Geriatric services - CALHN
Geriatric services for Central Adelaide Local Health Network (CALHN), covering Royal Adelaide Hospital (RAH) and The Queen Elizabeth Hospital (TQEH), includes:
- CALHN Community geriatric services
- Multi-disciplinary community geriatric team
- Transition care program
- Falls prevention program
- CALHN In-patient geriatric services
- Residential aged care placement team - RAH
- Care for the older person - RAH
CALHN Community geriatric services
Multi-disciplinary community geriatric team
The Multi-disciplinary community geriatric service (MCGS) is a quick response team operating five days per week (between 9.00am and 5.00pm) and provides a free, short term (up to 12 weeks), service to the CALHN catchment population, living at home and within residential aged care facilities. The aim is to support general practitioners (GPs) and other community care providers with a comprehensive multidisciplinary assessment, intervention and care planning for frail older people with dementia or geriatric syndromes.
Phone: (08) 8222 7934
Fax: (08) 8222 7778
Transition care program
The Transition care program (TCP) provides short term (up to 12 weeks) support, either at home or within an aged care residential setting, for older people following hospital discharge. TCP supplies low-intensity therapy and assistance with daily living, with the goal of the older person regaining as much independence as possible. Assistance may include a combination of: nursing, physiotherapy, occupational therapy, speech therapy, social work, and/or dietary advice.
All TCP's referrals come through Commonwealth Department of Health's My Aged Care program and the South Australian hospital system.
Phone: (08) 8222 8864
Fax: 1300 724 900
Community Falls Prevention Service
Falls assessment clinics provide multi-disciplinary assessment and management for older people with complex falls related presentations. The geriatrician-lead team consists of an occupational therapist, physiotherapist and nurse.
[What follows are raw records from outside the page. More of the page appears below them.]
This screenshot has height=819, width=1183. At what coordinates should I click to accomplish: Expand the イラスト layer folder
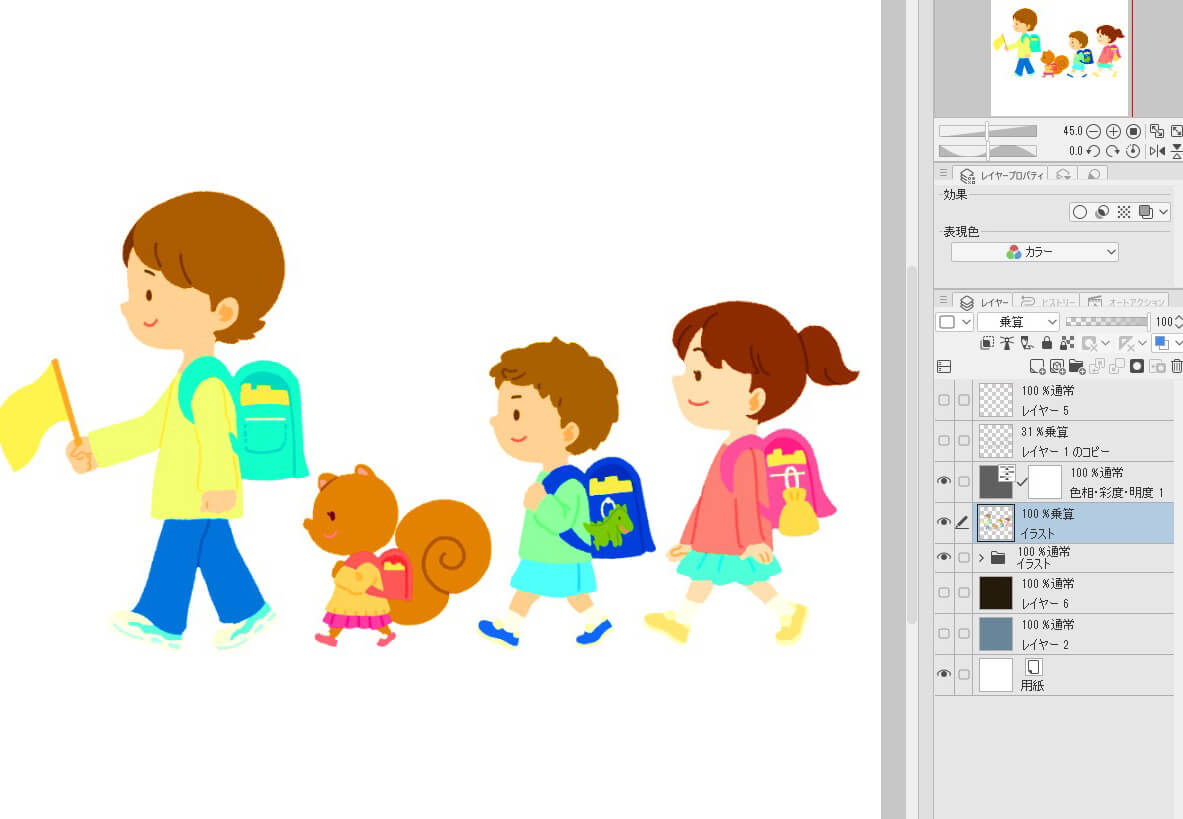(981, 558)
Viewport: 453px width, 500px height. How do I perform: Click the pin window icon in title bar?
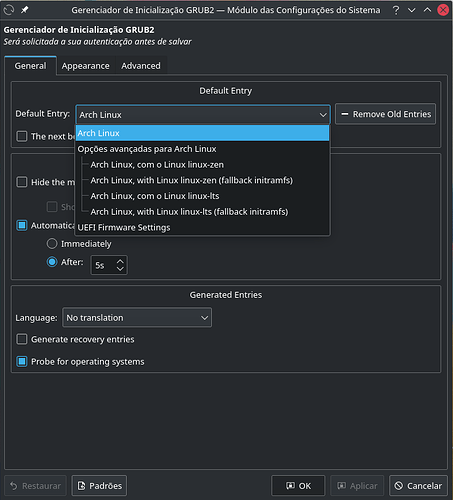pos(25,10)
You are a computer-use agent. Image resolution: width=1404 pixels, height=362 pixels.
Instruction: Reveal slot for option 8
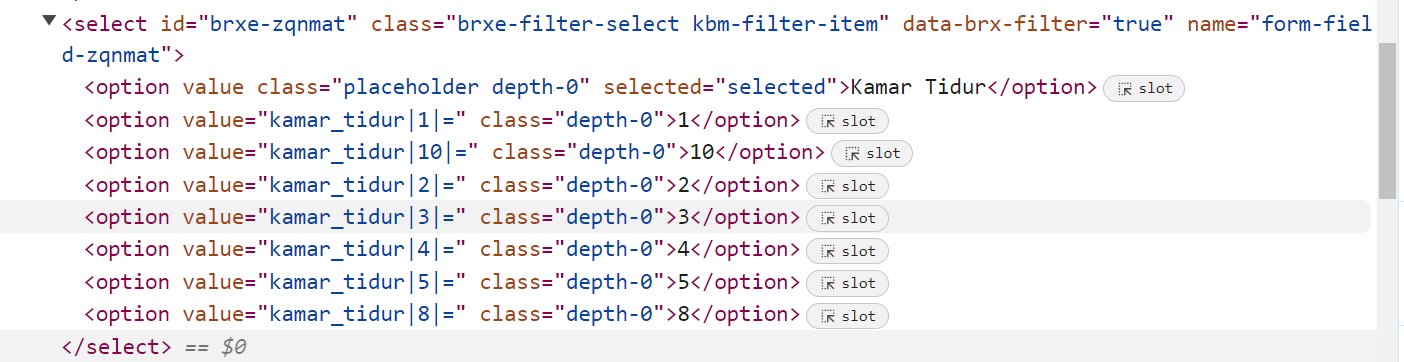tap(847, 316)
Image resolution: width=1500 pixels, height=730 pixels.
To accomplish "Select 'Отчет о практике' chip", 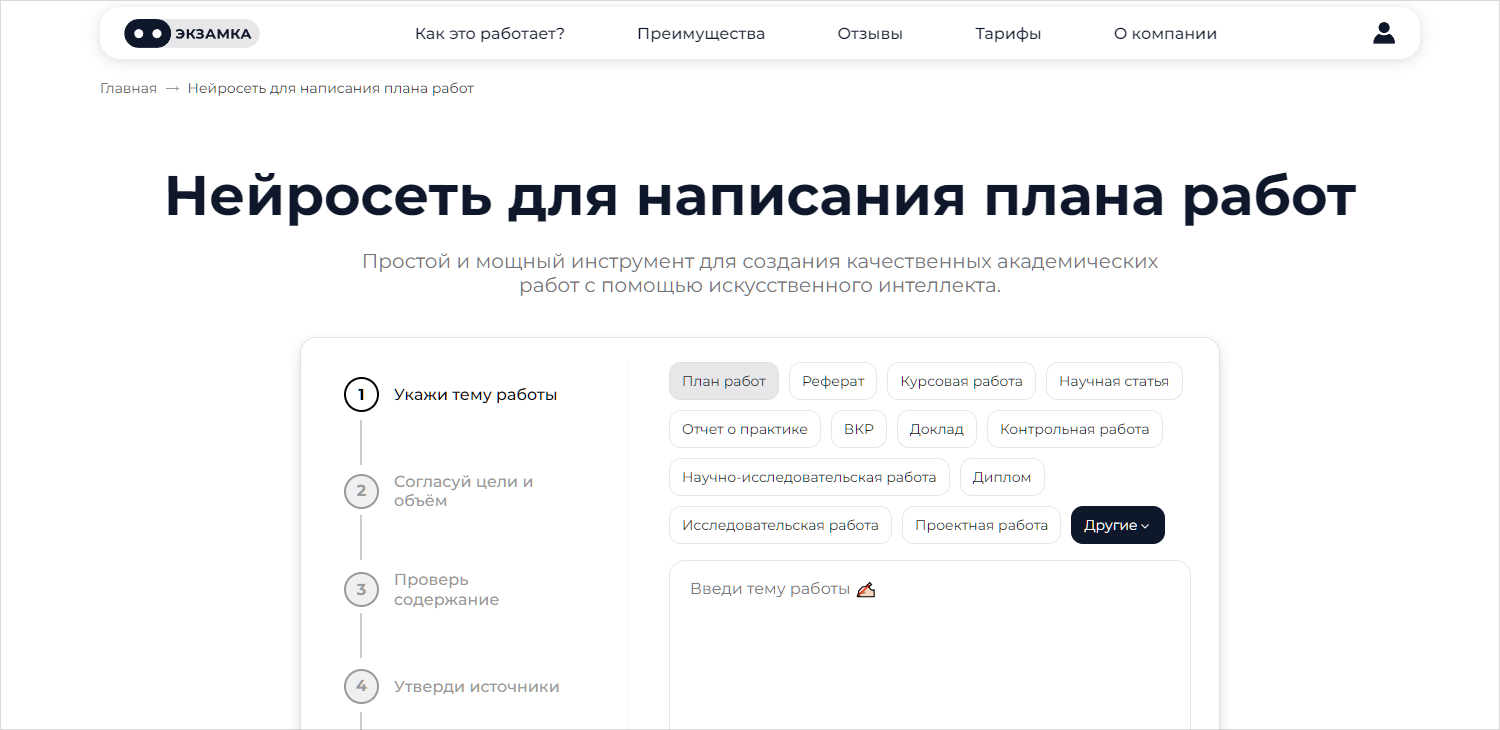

There are two falls clinics within the CALHN region, based at Sefton Park and The Queen Elizabeth Hospital (TQEH).
Client consents, is willing to adopt recommended strategies and interventions, and:
- is living in the CALHN region (community and low level care)
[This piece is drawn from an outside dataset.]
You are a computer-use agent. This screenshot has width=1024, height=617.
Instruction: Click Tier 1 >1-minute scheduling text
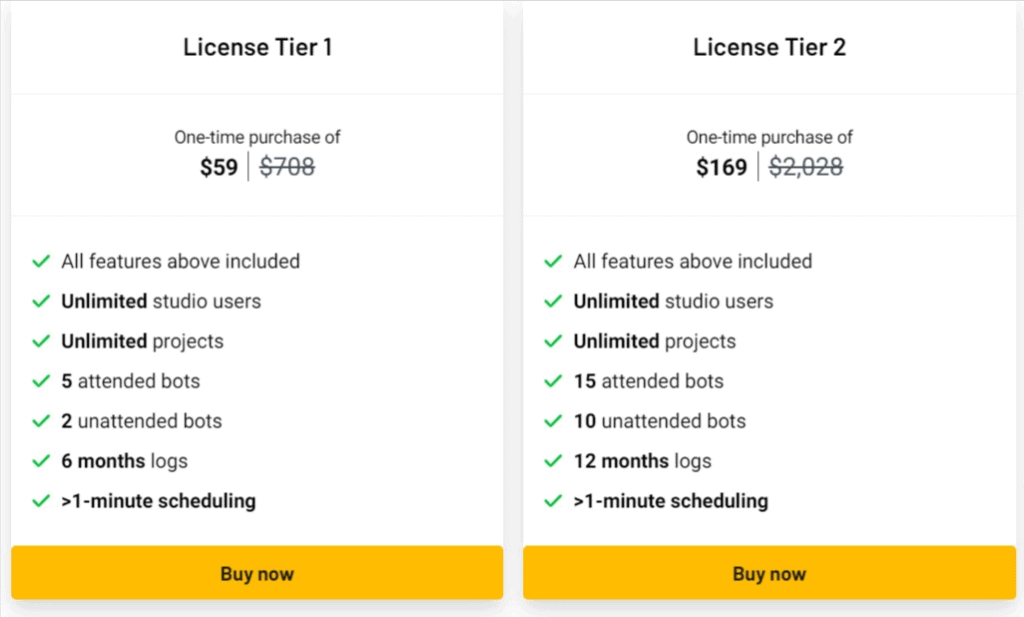(x=159, y=501)
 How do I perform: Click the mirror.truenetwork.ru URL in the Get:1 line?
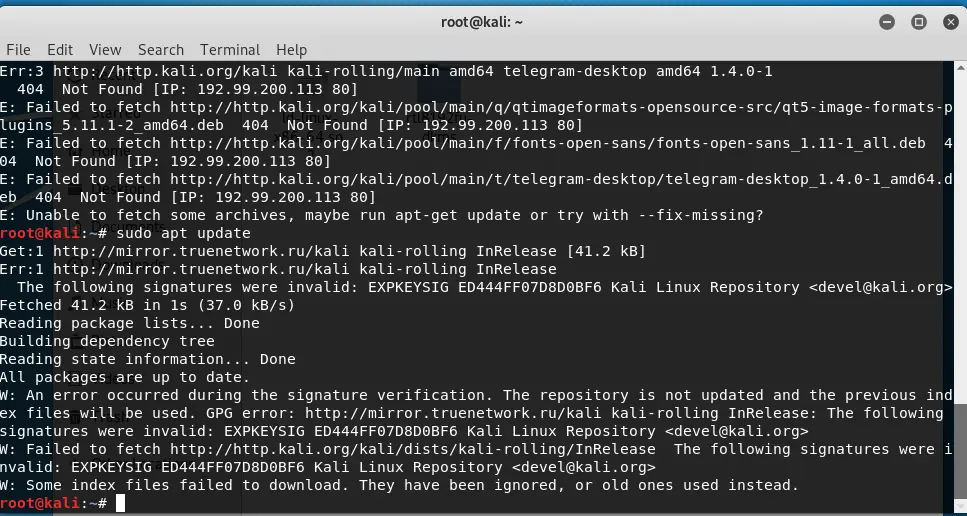201,252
- is aged 65 years or older, or 50 years for Aboriginal and Torres Strait Islander (ATSI)
- has history of two or more falls in the past 12 months or one fall with a serious injury
- has multiple co-morbidities
- has not had a recent review by geriatrician or multidisciplinary program
- does not have an acute fracture or acute illness (is medically stable).
Note: Permanent residents of high level care are not eligible for this service
- CALHN Falls assessment clinics fact sheet (PDF 346KB)
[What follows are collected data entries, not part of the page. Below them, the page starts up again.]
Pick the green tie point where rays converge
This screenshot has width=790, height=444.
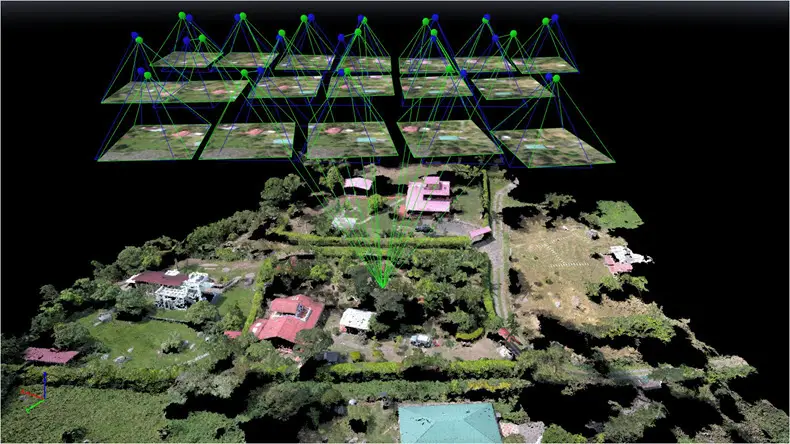(381, 285)
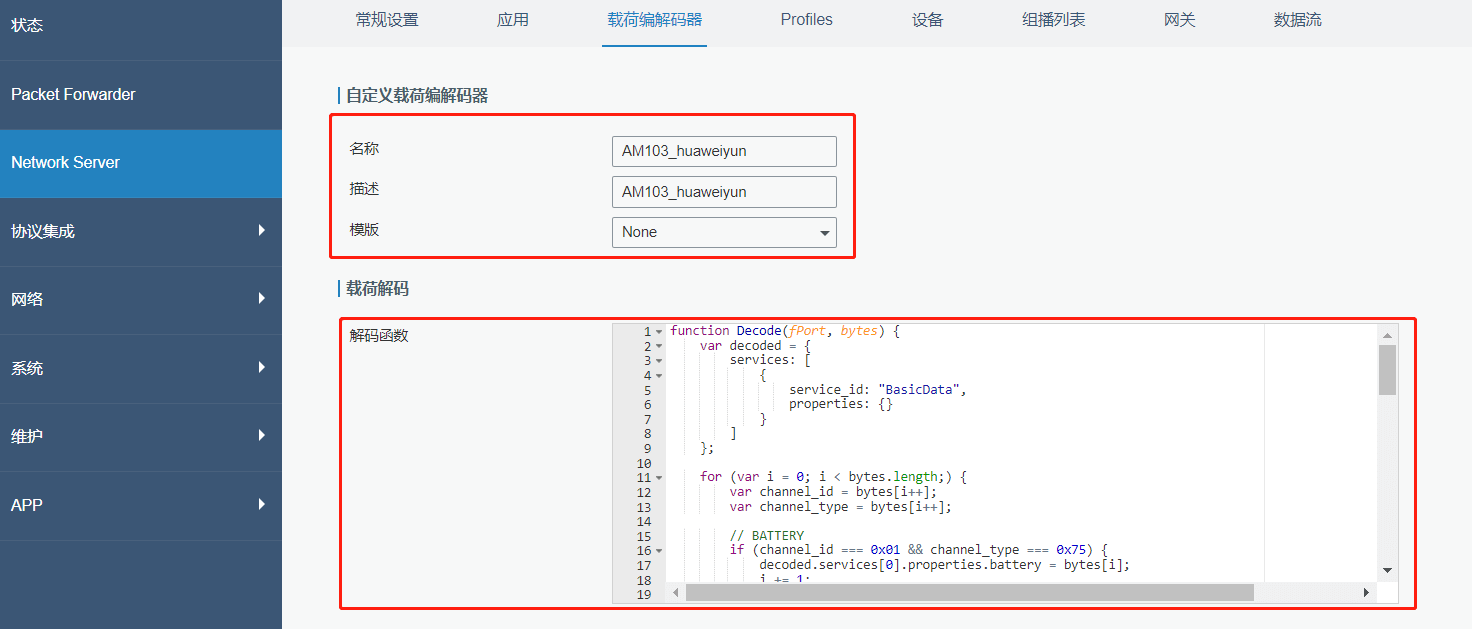Image resolution: width=1472 pixels, height=629 pixels.
Task: Switch to the Profiles tab
Action: (806, 20)
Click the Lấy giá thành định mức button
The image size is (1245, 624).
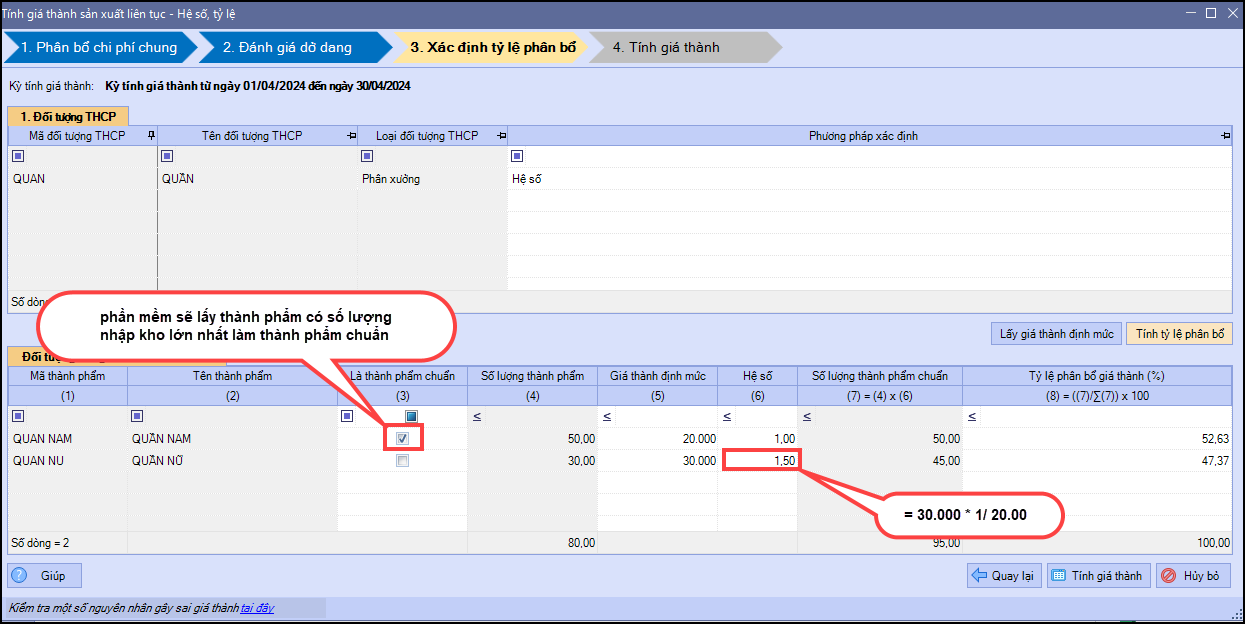tap(1056, 334)
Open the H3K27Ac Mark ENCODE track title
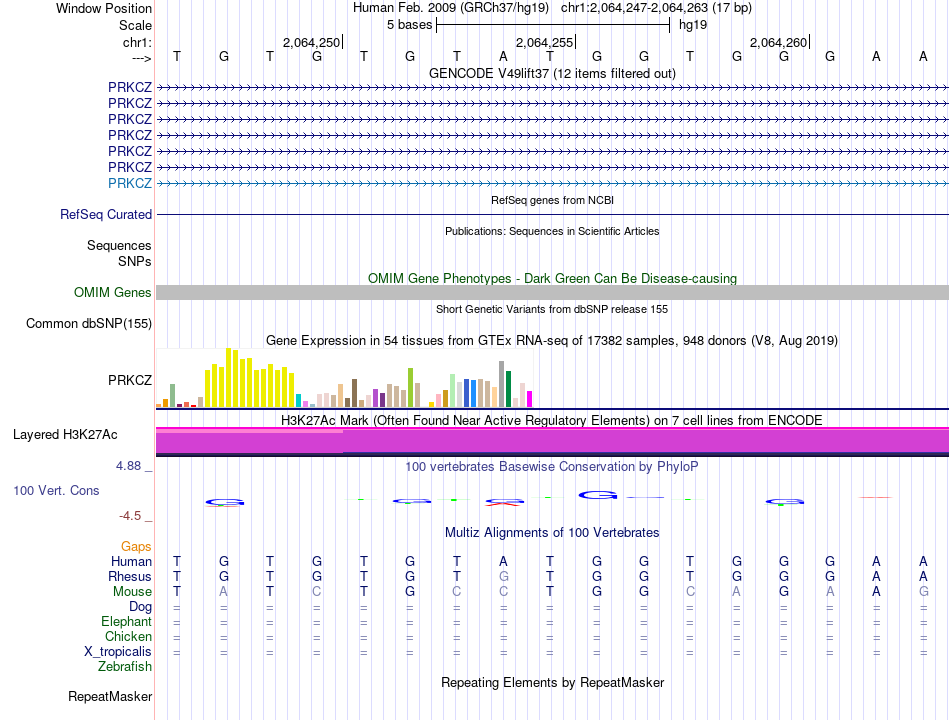 (x=552, y=420)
- CALHN Falls assessment clinics GP flyer (PDF 319KB)
- CALHN Falls assessment clinic referral form (PDF 150KB)
Phone: 1300 034 557 or (08) 8222 8867
Fax: 1300 724 900
CALHN In-patient geriatric services
Inpatient geriatric services are available at RAH and TQEH. Information on these services is available through the SA Health website.
Residential aged care placement team - RAH
The placement team are a resource available at RAH to guide and assist patients and their families through the placement pathway. The placement team organise the aged care assessments (ACAT), facilitate transition to residential care, encourage the correct information be circulated and are happy to answer any questions about the process of ACAT and placement. Placement includes community or residential transitional care program (slow stream rehab), respite and permanent.
Monday to Friday 8.00am to 4.00pm. After hours voicemail is provided for messages to be left which will be followed up the next business day.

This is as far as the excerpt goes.